Many Cubans would make Key West their home while the struggle for Cuban independence persisted. Individually and collectively, their actions unveiled the vaunted place baseball occupied in Cuban culture and its links to the insurgency.⁶ A shift in cultural orientation among self-identified Cubans quickened in the late 1840s. Those supportive of national independence increasingly sent their children to educational institutions in the United States instead of Spain. Baseball subsequently arrived in Cuba in the early 1860s, before armed hostilities erupted between Cuban insurgents and Spanish colonial forces. Whereas in the United States the Civil War and military mobilization facilitated baseball’s spread across the nation, the game’s introduction in Cuba resulted from a migration of students who studied in the United States and transported baseball equipment and knowledge back to Cuba as part of the cultural baggage they acquired.

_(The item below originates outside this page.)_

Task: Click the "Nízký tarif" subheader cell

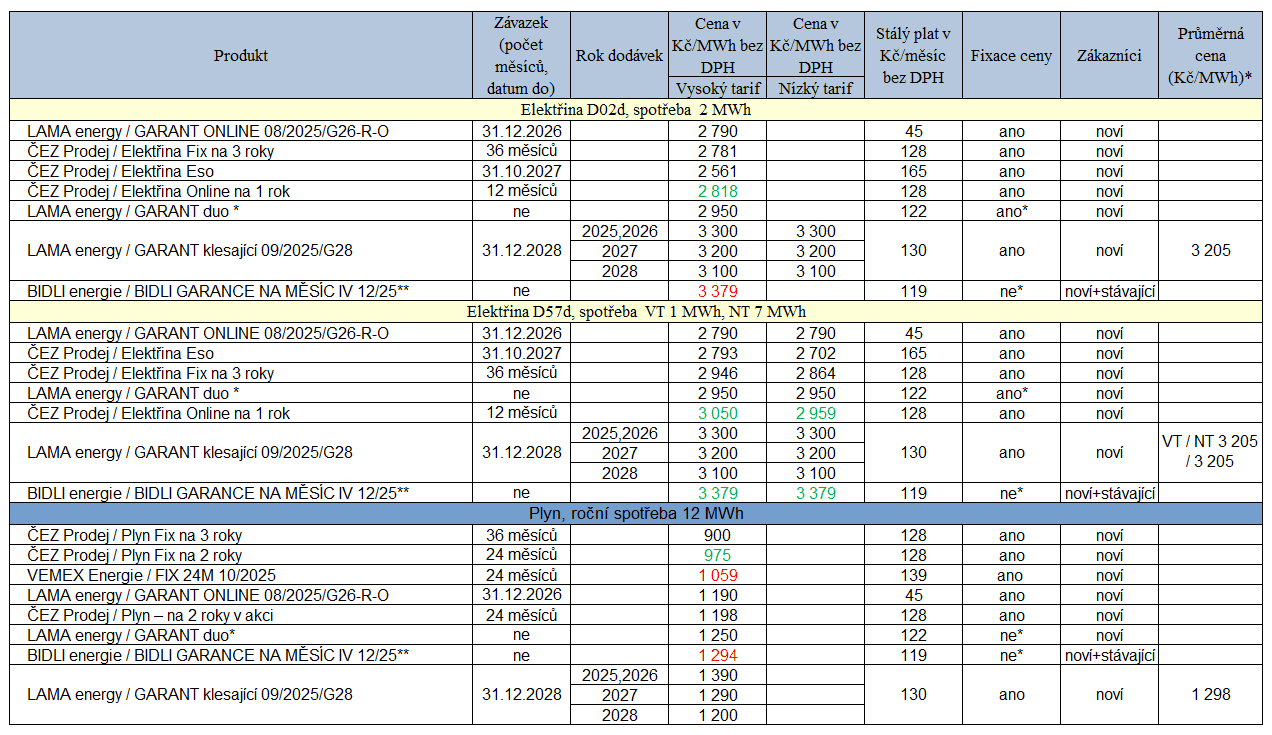Action: coord(815,88)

Credited with introducing the first bat and ball to the island, Nemesio Guilló underscores this cultural shift within the Cuban elite. In 1858 Guilló arrived in Mobile, Alabama, to attend Springhill College. Six years later he returned to Cuba. Among the belongings the young man brought back was baseball equipment, which Cuban newspapers later described as the first to be seen in Cuba.⁷ Guilló was not alone. Dozens of Cubans learned to play the sport while pursuing their studies in the States. Esteban Bellán stood most prominent among them. A teenage Bellán arrived in New York City in 1865 to study at Rose Hill College (present-day Fordham University), where he earned the distinction of being the first Cuban to play college varsity baseball in the States in 1868 and three years later appeared as the first Latin American to play major-league ball when he joined the National Association’s Troy Haymakers.

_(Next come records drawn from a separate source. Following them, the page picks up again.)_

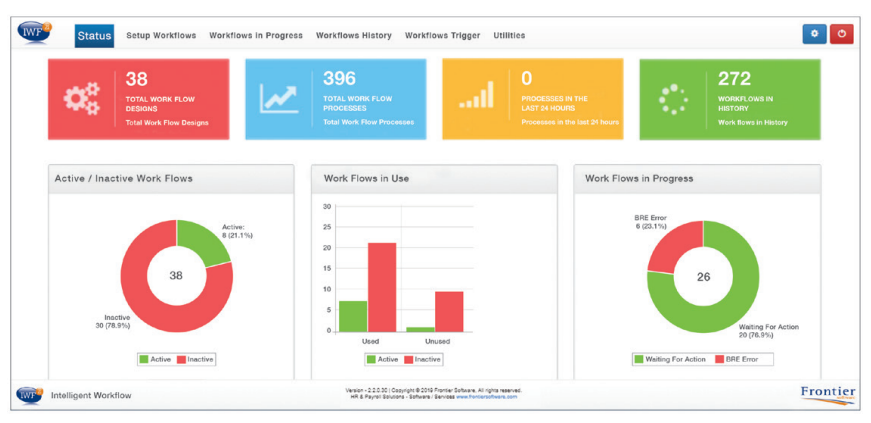Open the Workflows in Progress menu
Image resolution: width=871 pixels, height=423 pixels.
256,35
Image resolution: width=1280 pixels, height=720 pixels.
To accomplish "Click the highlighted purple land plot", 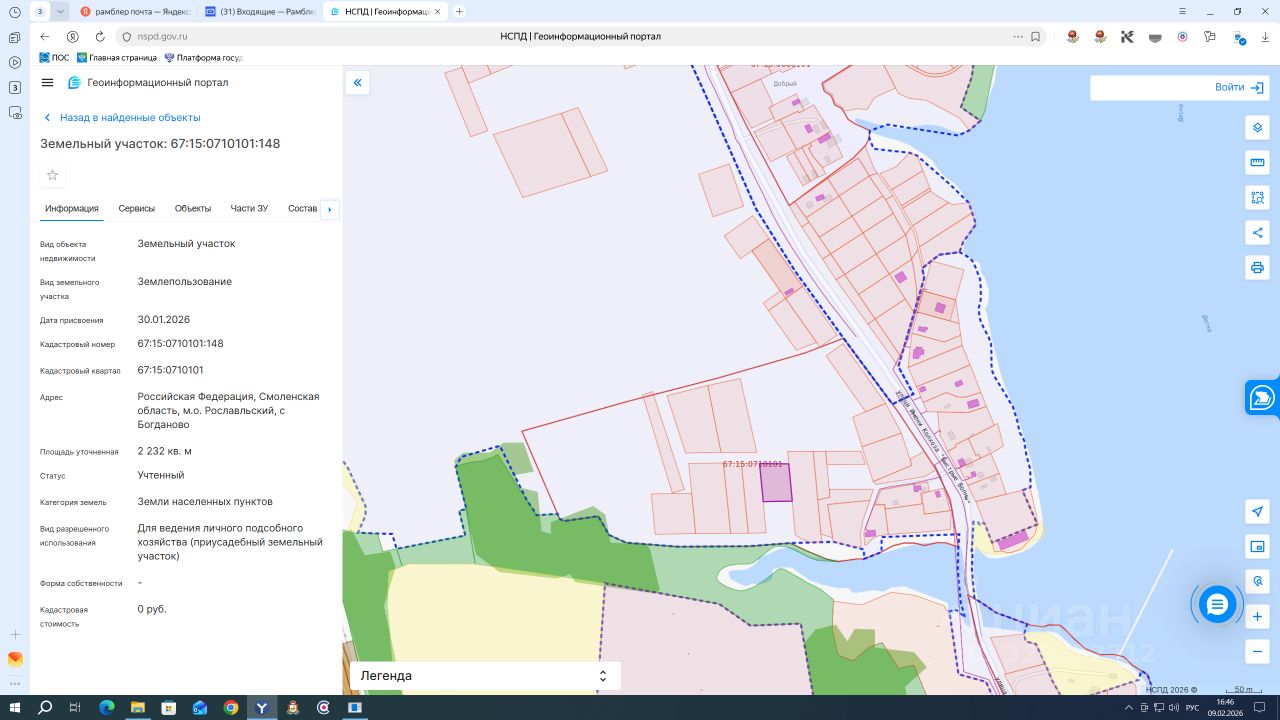I will coord(776,483).
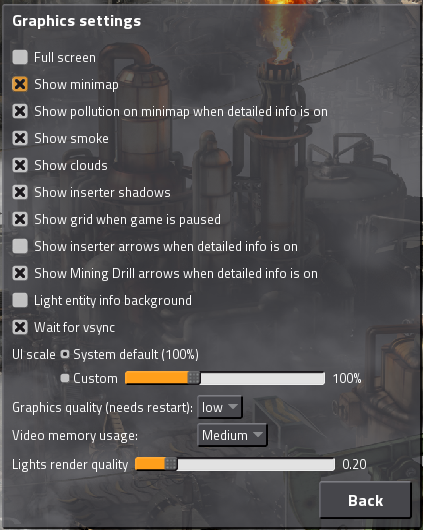
Task: Enable Show inserter arrows checkbox
Action: coord(20,246)
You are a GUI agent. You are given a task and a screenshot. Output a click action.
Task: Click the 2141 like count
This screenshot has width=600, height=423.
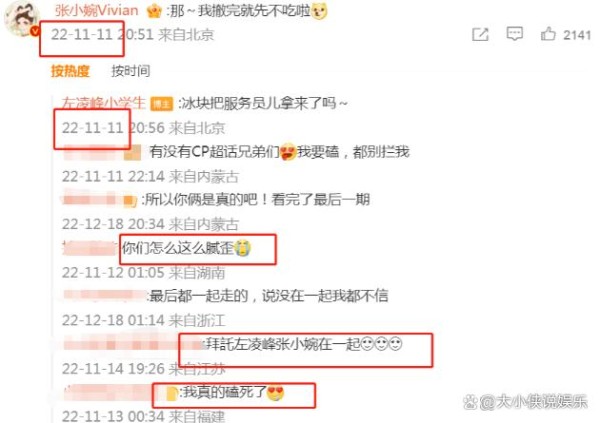pyautogui.click(x=577, y=35)
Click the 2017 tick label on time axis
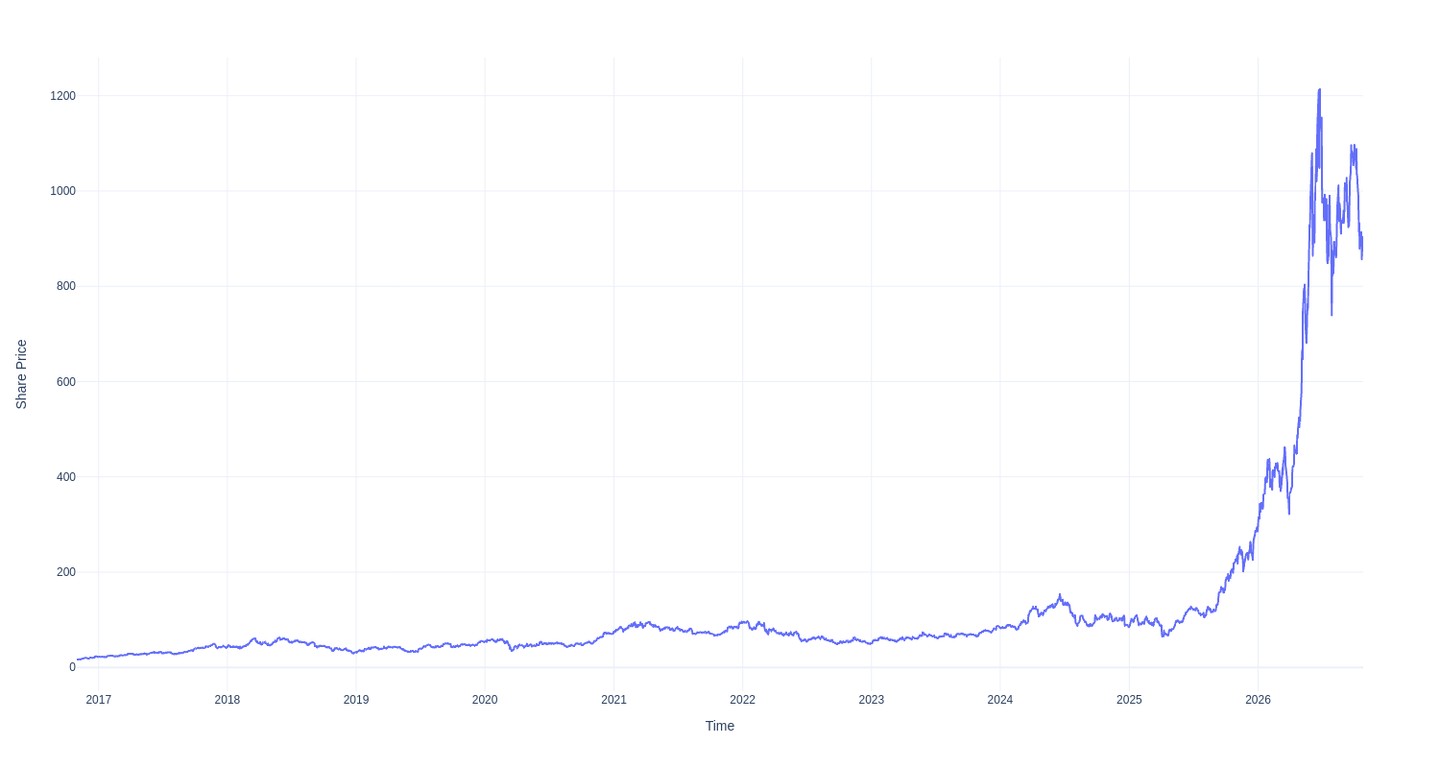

Further evidence that baseball had begun to sink deep roots within Cuban culture abounded. The game took root wherever Cuban émigrés migrated. In Key West, they formed their own league and received visits from island-based Cuban teams. A local league established in 1887 would include four teams: Azul, Punzó, Intrépido, and Progreso. The names gave a clear indication of the nationality and political stances of the émigrés, referring to the colors of the Cuban League’s Habana (Azul) and Almendares (Punzó) and also to their fearless spirit and belief in progress. In 1888, the Island Habana baseball club visited Key West. But that squad was not the first Cuban team to pay a visit to the Cuban colony. Seven years early, the Fe baseball club had made the trip across the straits to play against the local competition.

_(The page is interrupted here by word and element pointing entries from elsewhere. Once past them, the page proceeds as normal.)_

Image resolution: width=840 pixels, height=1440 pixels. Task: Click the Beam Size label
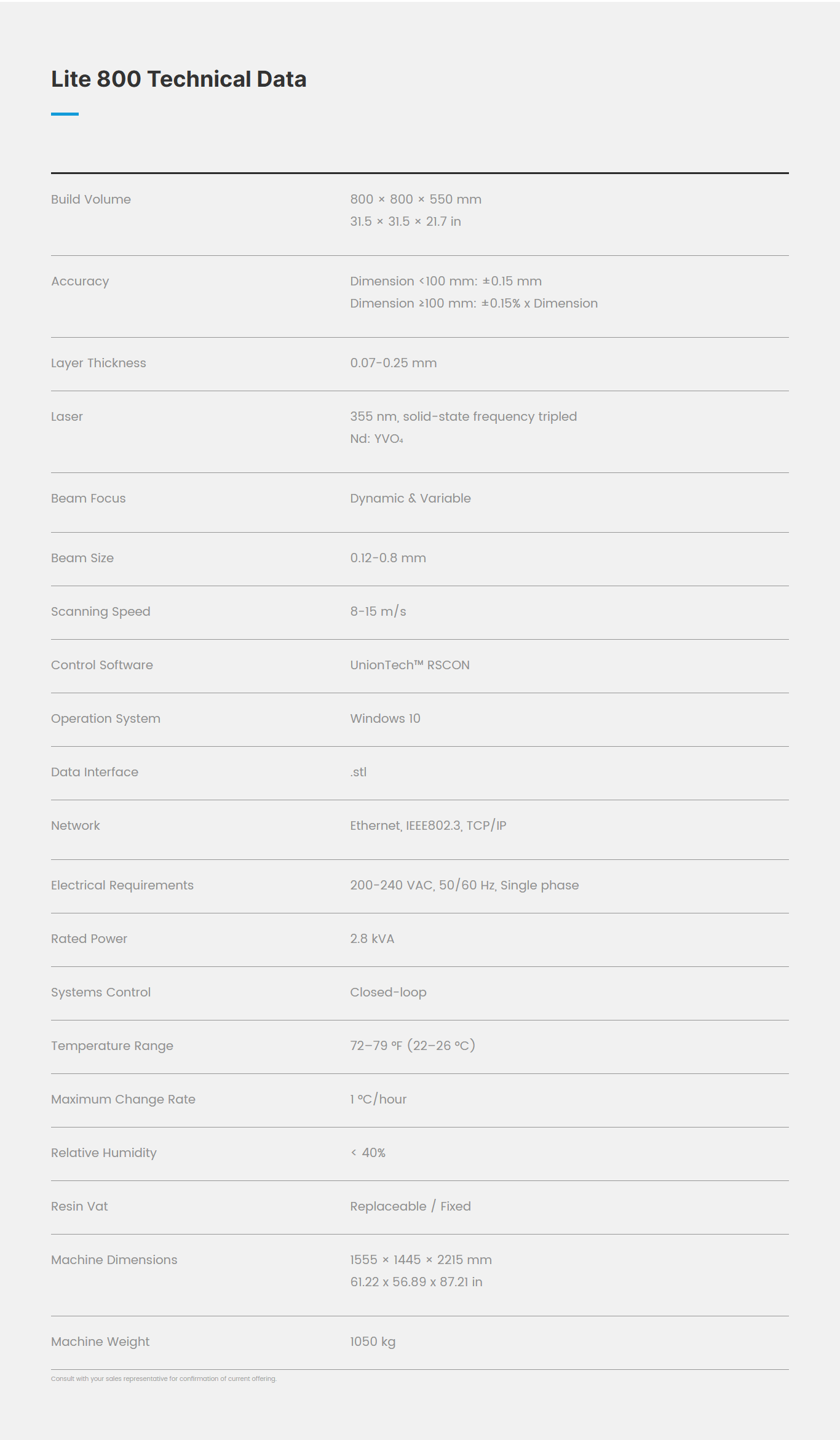(x=82, y=558)
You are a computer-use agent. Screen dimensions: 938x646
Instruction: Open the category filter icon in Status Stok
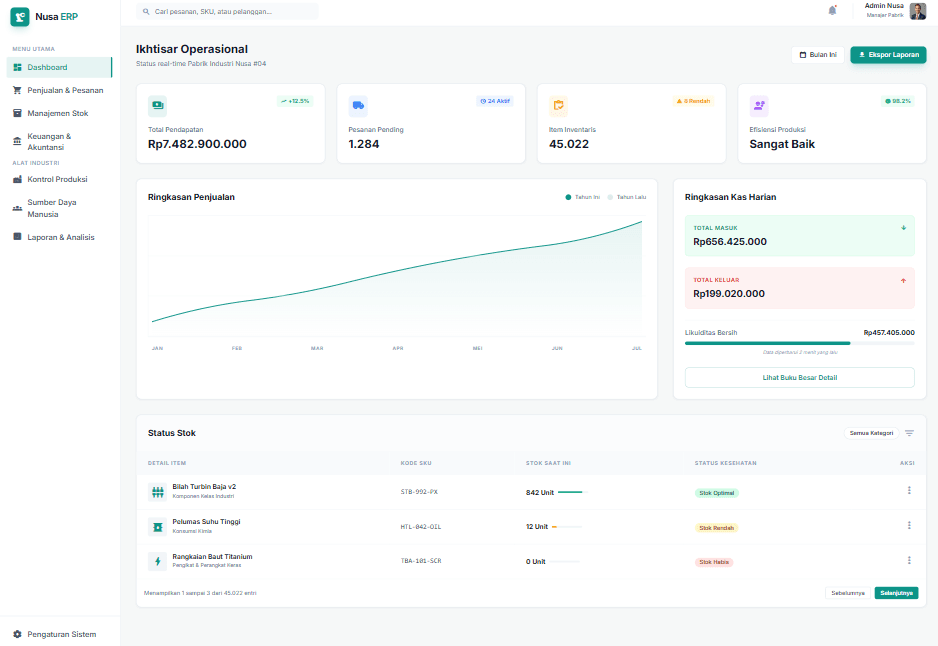[x=909, y=433]
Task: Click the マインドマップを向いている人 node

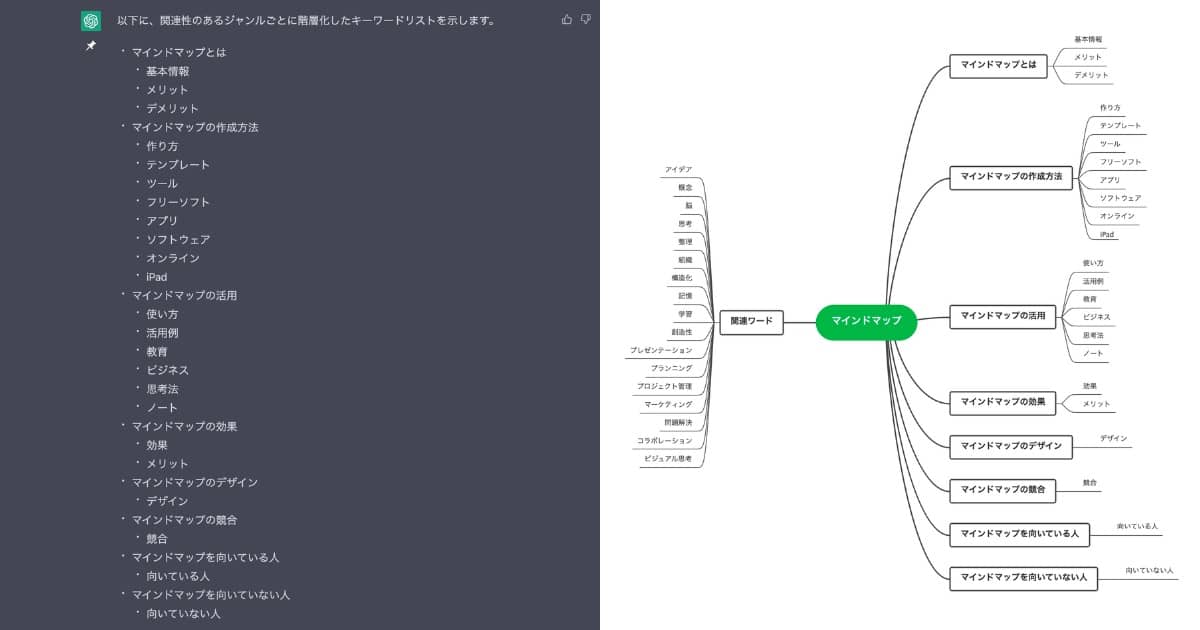Action: [1018, 534]
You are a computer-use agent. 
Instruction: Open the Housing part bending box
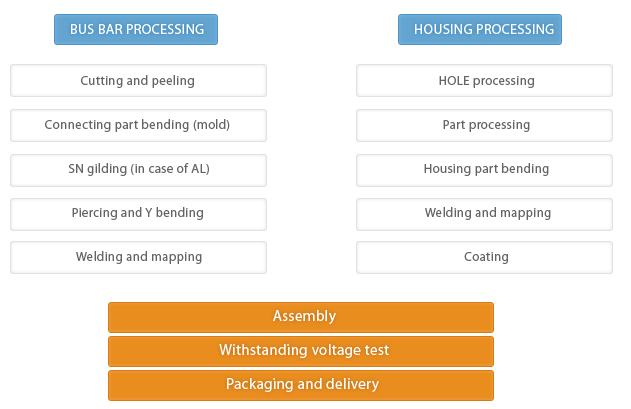486,169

For members of Cuban émigré communities in Key West and elsewhere, baseball provided more than recreation and diversion; it helped define them as a people. Cubans viewed baseball as as much their game as that of the United States. Cuban nationalists envisioned baseball as an expression of their culture, one that distinguished them from the Spaniards who controlled Cuba. The baseball clubs they formed made their politics obvious, bearing names like Yara, Progreso, and América. Additionally, Cubans founded the baseball periodicals El Score, El Baseball, and El Pitcher, among others, which followed their budding baseball scene on the island, where a professional league took form in 1879, as well as in the émigré communities. The flurry of publications and the practice of exchanging information among journalists in the States and on the island allowed Cuban baseball enthusiasts to gain pride in the feats of their compatriots wherever they lived or played ball. Significantly, those on the island acknowledged the role of baseball in the émigré communities and its association with the nationalist cause.